**Task details**
Each line from the one containing "Click the LT user avatar" through the end of the records below must be repeated exactly, and no other line.
** Opening Study material block **
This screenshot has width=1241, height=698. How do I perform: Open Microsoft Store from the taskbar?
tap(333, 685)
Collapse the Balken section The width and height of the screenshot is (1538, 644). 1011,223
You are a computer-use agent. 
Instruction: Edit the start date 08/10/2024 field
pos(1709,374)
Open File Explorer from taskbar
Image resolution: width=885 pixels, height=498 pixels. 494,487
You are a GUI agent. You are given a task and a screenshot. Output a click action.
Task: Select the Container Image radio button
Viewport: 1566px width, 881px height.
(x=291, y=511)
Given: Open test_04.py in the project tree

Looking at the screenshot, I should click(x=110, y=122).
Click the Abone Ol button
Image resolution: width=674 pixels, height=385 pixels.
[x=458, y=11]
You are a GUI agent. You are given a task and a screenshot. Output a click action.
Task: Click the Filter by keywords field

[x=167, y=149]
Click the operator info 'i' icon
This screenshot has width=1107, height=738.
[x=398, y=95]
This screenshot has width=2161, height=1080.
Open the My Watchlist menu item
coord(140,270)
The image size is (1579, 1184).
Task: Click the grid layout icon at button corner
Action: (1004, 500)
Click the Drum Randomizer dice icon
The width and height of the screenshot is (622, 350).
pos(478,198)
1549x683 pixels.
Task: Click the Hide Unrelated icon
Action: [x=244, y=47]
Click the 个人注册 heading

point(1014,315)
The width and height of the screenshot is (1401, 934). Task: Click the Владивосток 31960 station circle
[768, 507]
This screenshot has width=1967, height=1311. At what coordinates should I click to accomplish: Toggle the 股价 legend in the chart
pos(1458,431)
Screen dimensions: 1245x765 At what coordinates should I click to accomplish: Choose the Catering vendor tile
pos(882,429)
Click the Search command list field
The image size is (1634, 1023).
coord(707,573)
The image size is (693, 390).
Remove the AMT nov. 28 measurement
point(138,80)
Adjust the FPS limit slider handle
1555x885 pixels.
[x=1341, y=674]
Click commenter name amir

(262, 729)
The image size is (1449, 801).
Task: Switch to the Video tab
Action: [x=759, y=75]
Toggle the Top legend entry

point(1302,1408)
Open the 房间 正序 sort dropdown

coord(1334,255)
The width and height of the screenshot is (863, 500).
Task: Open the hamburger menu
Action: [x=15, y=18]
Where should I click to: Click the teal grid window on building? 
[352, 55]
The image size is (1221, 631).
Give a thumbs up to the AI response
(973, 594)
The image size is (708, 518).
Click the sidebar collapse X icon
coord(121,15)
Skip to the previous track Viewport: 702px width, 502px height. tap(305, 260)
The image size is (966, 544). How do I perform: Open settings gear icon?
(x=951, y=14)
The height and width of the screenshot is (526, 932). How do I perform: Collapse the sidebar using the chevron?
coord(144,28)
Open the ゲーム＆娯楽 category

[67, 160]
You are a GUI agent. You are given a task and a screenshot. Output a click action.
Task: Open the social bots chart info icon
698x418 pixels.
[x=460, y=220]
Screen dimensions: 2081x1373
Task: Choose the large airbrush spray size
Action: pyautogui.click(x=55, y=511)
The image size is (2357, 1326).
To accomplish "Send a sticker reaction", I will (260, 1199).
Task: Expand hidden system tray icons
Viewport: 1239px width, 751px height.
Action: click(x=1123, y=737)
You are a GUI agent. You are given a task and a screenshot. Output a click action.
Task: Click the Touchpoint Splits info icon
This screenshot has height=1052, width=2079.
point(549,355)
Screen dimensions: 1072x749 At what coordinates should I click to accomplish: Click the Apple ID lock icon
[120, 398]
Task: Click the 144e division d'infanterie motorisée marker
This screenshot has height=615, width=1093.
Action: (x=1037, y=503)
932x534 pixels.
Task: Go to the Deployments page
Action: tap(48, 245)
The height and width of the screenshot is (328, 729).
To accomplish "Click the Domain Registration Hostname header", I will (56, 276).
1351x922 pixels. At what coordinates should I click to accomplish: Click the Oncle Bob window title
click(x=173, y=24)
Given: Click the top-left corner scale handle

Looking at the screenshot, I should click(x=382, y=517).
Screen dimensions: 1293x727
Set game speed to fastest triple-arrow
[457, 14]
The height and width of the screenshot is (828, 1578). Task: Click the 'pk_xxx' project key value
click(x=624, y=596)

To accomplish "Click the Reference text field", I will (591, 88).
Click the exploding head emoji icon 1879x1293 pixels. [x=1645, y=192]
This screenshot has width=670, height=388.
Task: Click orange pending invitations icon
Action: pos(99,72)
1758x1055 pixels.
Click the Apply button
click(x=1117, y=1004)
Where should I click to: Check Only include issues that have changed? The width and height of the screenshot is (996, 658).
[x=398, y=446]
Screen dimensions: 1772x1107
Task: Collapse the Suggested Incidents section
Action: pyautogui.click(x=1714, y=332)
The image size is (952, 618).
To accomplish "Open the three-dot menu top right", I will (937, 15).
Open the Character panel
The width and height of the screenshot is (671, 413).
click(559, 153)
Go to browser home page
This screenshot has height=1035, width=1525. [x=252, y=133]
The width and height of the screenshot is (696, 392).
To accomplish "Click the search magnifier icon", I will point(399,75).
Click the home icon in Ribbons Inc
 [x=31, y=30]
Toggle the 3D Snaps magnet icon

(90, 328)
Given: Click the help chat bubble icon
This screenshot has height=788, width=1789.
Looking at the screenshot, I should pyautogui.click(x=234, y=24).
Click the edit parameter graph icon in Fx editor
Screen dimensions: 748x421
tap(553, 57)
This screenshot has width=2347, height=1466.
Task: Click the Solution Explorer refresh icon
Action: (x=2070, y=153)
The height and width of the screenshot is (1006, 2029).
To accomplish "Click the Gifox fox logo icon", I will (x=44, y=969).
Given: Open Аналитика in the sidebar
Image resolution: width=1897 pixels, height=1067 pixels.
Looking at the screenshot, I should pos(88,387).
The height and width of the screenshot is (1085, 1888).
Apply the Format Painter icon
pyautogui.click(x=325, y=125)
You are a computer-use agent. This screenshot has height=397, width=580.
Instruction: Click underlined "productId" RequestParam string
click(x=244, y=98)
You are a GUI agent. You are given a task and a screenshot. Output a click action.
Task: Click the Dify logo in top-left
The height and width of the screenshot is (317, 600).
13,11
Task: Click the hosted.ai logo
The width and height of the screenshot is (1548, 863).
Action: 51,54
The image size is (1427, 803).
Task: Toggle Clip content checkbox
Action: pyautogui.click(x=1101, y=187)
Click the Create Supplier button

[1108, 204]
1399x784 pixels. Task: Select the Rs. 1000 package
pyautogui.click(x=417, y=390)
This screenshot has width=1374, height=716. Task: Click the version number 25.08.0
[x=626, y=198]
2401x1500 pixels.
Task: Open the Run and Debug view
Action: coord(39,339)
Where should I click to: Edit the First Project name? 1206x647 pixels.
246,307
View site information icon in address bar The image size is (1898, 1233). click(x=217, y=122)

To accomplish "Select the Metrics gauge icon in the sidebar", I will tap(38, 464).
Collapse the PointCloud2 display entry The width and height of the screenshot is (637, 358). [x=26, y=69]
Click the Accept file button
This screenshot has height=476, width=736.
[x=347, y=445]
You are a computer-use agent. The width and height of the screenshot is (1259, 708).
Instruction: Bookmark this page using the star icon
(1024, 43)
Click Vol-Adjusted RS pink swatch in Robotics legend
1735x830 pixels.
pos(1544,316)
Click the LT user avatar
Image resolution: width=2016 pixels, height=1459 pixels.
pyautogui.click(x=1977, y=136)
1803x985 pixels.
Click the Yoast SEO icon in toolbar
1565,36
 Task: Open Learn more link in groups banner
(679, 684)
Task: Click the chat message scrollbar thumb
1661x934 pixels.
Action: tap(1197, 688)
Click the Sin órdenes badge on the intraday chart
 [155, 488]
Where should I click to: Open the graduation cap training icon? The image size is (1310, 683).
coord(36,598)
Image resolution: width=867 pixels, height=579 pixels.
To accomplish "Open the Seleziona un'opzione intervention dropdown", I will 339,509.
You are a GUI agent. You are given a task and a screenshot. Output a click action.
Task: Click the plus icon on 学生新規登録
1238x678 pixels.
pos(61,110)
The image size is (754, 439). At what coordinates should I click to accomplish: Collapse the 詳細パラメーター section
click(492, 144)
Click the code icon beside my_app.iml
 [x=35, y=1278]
** Closing Study material block **
**Solution**
Click the LT user avatar
Image resolution: width=2016 pixels, height=1459 pixels.
pyautogui.click(x=1977, y=136)
1803x985 pixels.
Click the Yoast SEO icon in toolbar
1565,36
 Task: Open Learn more link in groups banner
(679, 684)
Task: Click the chat message scrollbar thumb
1661x934 pixels.
Action: tap(1197, 688)
Click the Sin órdenes badge on the intraday chart
 [155, 488]
Where should I click to: Open the graduation cap training icon? The image size is (1310, 683).
coord(36,598)
Image resolution: width=867 pixels, height=579 pixels.
To accomplish "Open the Seleziona un'opzione intervention dropdown", I will 339,509.
You are a GUI agent. You are given a task and a screenshot. Output a click action.
Task: Click the plus icon on 学生新規登録
1238x678 pixels.
pos(61,110)
The image size is (754, 439). At what coordinates should I click to accomplish: Collapse the 詳細パラメーター section
click(492, 144)
Click the code icon beside my_app.iml
 [x=35, y=1278]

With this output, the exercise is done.